Re: Blowhard's Petition for En Banc Re-Hearing of Appeal

Post by SteveSy »

Famspear wrote: The rule is that the law is what the courts rule the law to be. There is a subtle distinction, a nuance, that you are not getting, here. Your use of terms like "infallibility" and "fallibility" in this context incorrectly implies that there is some "real, SteveSy law" floating around out there (see the tax protester FAQ by Daniel B. Evans) that the courts can somehow "fail" to "correctly" interpret. In your mind, SteveSy has discovered the "real" law, and the courts who have ruled against you are somehow "wrong."

It doesn't work that way.
So Galileo was wrong then? I'm trying to understand your reasoning here.
And no, you're not "demonstrating" that my "reasoning" is "flawed." We're not talking about my "reasoning." We're talking about the rules of law. I didn't make up the rules. I and other Quatloos regulars are telling you what the rules are.
I know what the courts think the law is....never said I didn't. I know what will happen if you disagree with them, never said I didn't. Never claimed I had some secret wording or anything else that would allow someone to escape paying income taxes. I just don't have to accept their opinions of law as my own personal beliefs. You've stated many times that people can not have a belief that differs from the courts once they know what the court or the IRS has said, prosecutors use the same flawed reasoning. It elevates a judges opinion to that of a deity as if their opinion is infallible making it impossible to believe anything contrary. back to the topic, when you sign the jurat on a 1040 you are saying "you" believe something to be true and correct. It is possible and reasonable to believe that what you're being told maybe invalid and therefore you would have reason not to fill out a form in a way you believe to be invalid and sign it saying you believe it to be true and correct.
Steve, your knowledge of the legal history of this country is faulty. Your knowledge of the rules of logic is faulty. (For example, the rule that the law is what the courts rule the law to be is not the fallacy of "appeal to authority.")
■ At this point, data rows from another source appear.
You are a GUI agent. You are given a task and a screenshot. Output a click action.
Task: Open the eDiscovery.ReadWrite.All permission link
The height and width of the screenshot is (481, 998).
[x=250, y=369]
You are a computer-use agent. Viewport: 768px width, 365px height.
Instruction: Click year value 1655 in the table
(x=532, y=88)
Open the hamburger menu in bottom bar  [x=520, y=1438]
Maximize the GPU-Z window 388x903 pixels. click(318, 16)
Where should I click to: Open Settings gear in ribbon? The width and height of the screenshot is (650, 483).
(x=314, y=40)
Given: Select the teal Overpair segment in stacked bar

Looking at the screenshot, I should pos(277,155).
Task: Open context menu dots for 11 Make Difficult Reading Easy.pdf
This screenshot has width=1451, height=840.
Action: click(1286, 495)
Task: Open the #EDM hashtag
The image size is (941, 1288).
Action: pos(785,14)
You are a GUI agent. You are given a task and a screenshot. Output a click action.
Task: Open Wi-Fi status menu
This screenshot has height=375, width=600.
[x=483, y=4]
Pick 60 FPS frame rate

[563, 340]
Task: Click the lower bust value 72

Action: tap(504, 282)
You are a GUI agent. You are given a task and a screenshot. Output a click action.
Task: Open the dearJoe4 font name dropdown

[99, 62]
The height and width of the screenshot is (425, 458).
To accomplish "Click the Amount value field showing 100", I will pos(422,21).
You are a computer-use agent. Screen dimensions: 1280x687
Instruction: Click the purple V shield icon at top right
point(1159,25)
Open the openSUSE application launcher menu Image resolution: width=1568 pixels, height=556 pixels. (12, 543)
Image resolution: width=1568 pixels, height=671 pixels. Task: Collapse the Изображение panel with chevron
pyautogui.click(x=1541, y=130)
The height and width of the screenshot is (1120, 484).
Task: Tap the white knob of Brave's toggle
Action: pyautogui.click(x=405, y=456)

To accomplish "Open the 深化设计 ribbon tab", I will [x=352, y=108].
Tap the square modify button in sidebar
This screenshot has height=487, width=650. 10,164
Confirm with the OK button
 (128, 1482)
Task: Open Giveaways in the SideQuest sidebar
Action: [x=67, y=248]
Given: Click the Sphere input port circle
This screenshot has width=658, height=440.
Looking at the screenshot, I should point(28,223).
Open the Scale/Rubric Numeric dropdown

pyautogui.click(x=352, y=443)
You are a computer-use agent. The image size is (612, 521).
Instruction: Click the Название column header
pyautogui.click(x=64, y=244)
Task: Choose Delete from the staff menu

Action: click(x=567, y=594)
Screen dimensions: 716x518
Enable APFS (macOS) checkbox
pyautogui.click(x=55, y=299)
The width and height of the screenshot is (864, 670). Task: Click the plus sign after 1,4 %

Your knowledge of law is faulty.

Your understanding of yourself is faulty, Steve. Can you say "transference"?
I know, go ahead and say it, my momma's fat too. :roll:
SteveSy

Re: Blowhard's Petition for En Banc Re-Hearing of Appeal

Post by SteveSy »

Cpt Banjo wrote:Aside from such subterfuges, a genuine income tax is not a direct tax except in Stevie's own mind, where the term "excise" doesn't mean what the Supreme Court says it means.
Please quote any definition of an excise by any know dictionary or Supreme Court case that describes it in such a way as to include a tax on the earnings of the average person. I'll have my box of crickets ready.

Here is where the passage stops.